** Required work **
Could the data below be copied exactly, minus the pictures?
Material provided Block Start
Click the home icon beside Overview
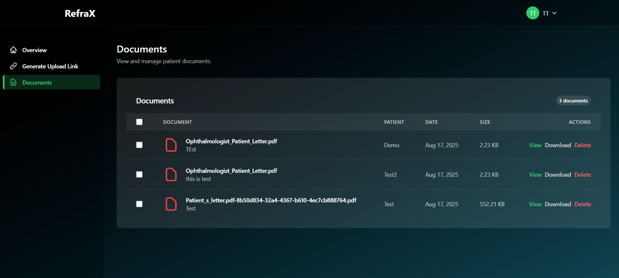 click(x=13, y=50)
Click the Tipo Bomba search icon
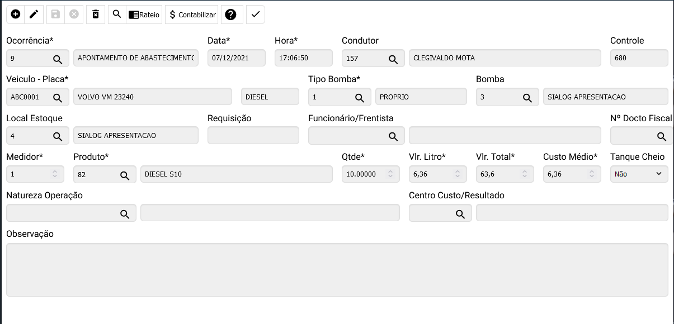Screen dimensions: 674x324 coord(360,97)
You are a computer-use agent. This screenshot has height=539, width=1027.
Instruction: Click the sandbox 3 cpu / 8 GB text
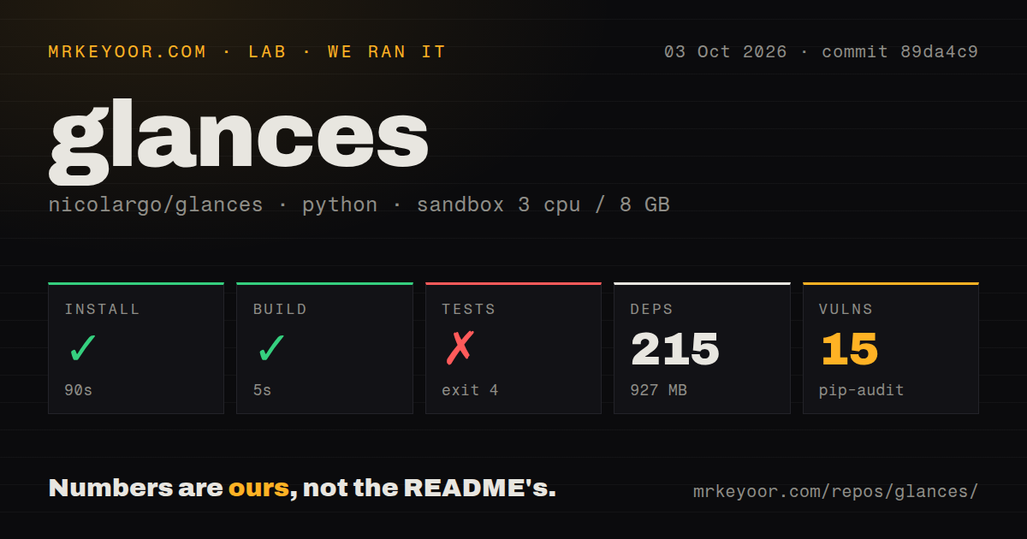(543, 205)
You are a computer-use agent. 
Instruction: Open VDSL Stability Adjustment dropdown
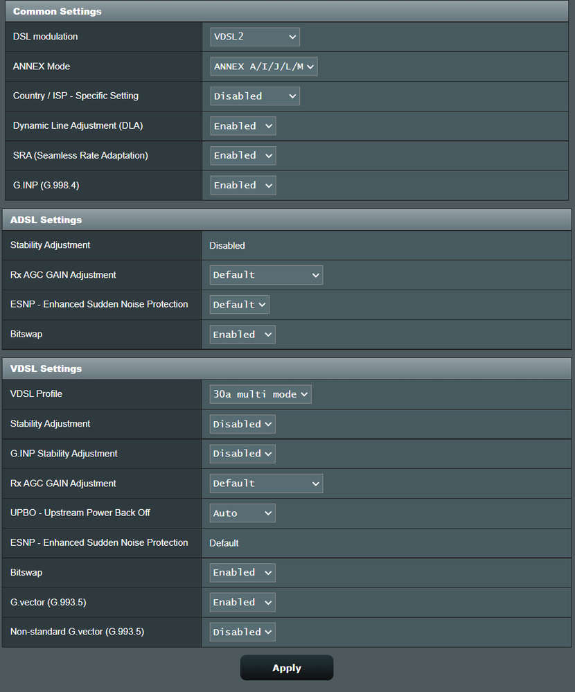pyautogui.click(x=242, y=424)
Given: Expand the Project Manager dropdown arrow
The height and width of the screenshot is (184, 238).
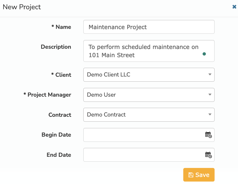Looking at the screenshot, I should (x=210, y=95).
Material provided Block End
** Output of the exercise **
Click the home icon beside Overview
 click(x=13, y=50)
Click the Tipo Bomba search icon
Screen dimensions: 674x324 coord(360,97)
You are a computer-use agent. This screenshot has height=539, width=1027.
Instruction: Click the sandbox 3 cpu / 8 GB text
(543, 205)
You are a computer-use agent. 
Instruction: Open VDSL Stability Adjustment dropdown
pyautogui.click(x=242, y=424)
Given: Expand the Project Manager dropdown arrow
The height and width of the screenshot is (184, 238).
Looking at the screenshot, I should (x=210, y=95).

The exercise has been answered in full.